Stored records

# # # # #

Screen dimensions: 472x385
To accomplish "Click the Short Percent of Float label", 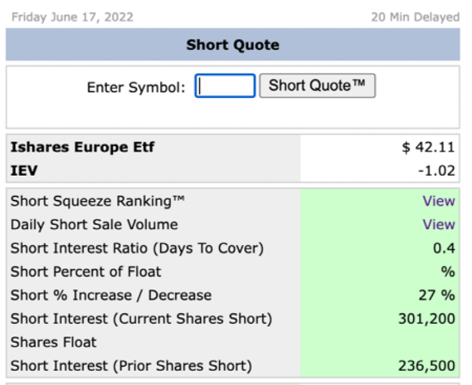I will [86, 272].
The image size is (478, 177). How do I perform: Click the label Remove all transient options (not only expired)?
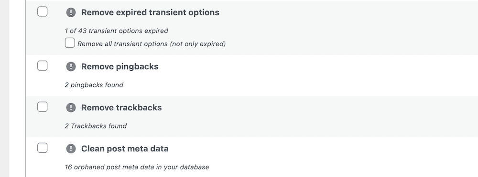pos(152,44)
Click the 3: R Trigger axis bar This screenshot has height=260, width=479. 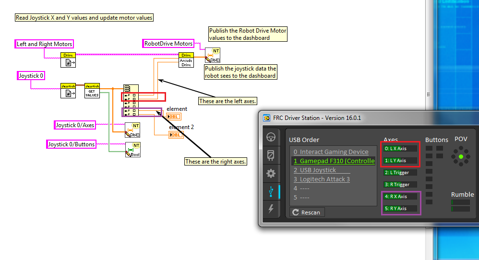[x=400, y=184]
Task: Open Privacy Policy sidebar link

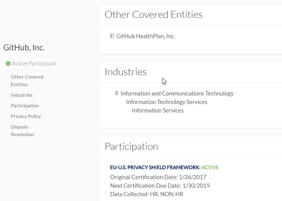Action: pyautogui.click(x=26, y=116)
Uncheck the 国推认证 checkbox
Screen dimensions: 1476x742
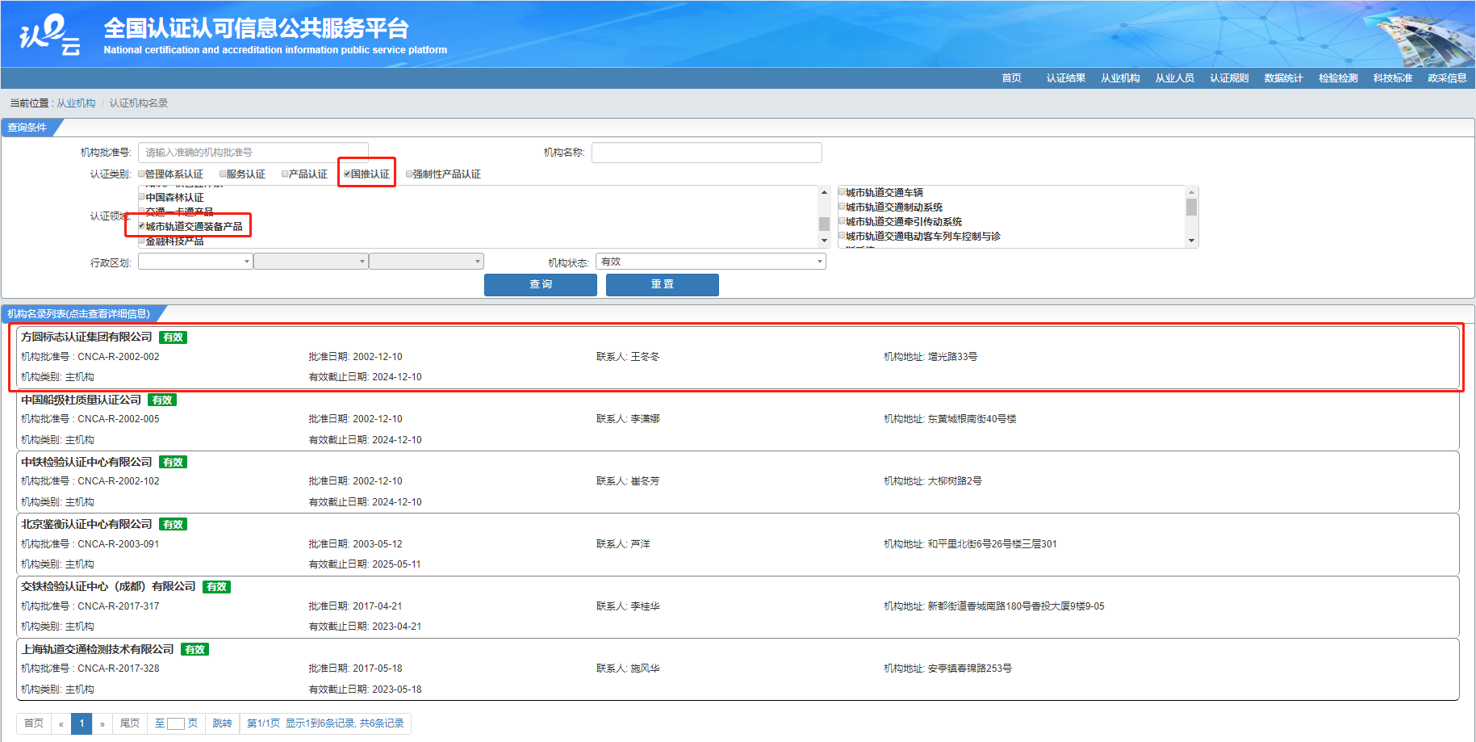(347, 174)
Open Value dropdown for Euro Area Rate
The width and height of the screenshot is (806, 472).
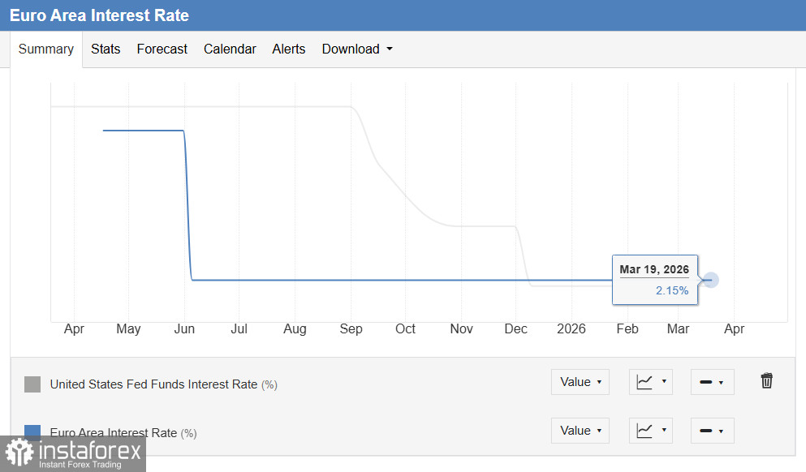(580, 431)
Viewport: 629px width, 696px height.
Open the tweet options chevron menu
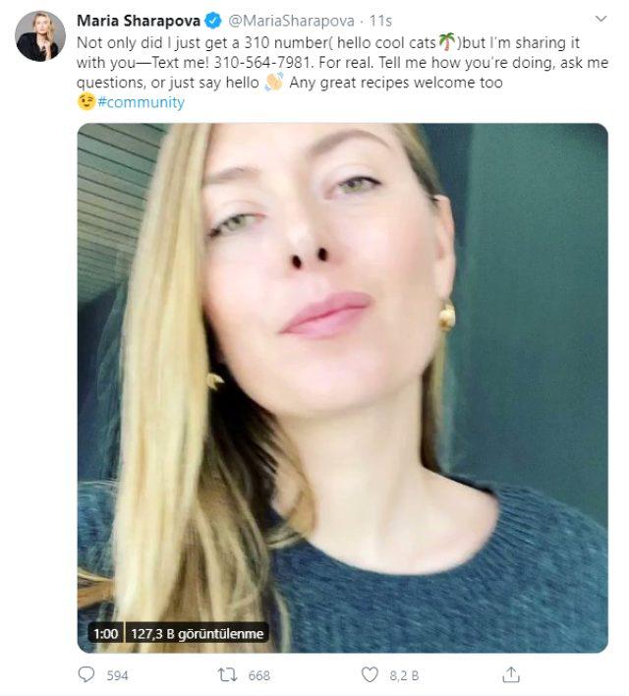pyautogui.click(x=599, y=19)
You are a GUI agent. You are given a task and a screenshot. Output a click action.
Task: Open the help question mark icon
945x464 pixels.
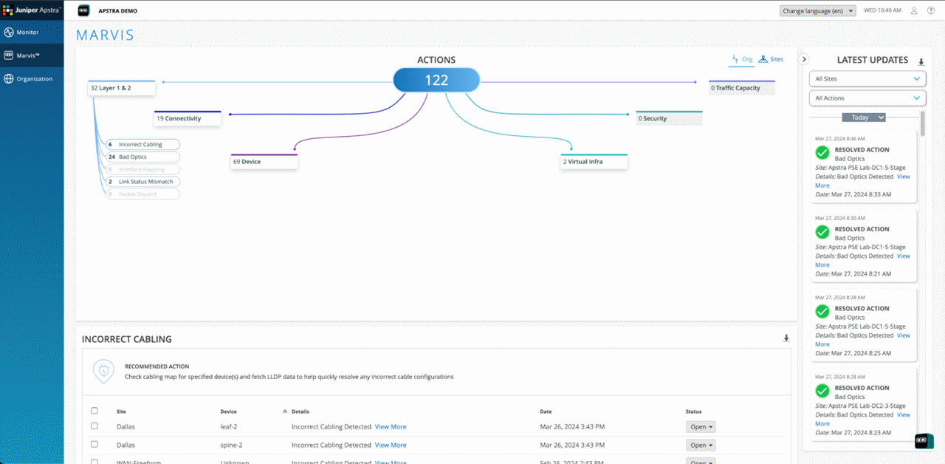pos(931,10)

# # # # #

Reproduce, with no pictures, the lines from the one containing "Task: Open the help question mark icon" to the end of the records above, exactly and inclusively.

Task: Open the help question mark icon
945x464 pixels.
pos(931,10)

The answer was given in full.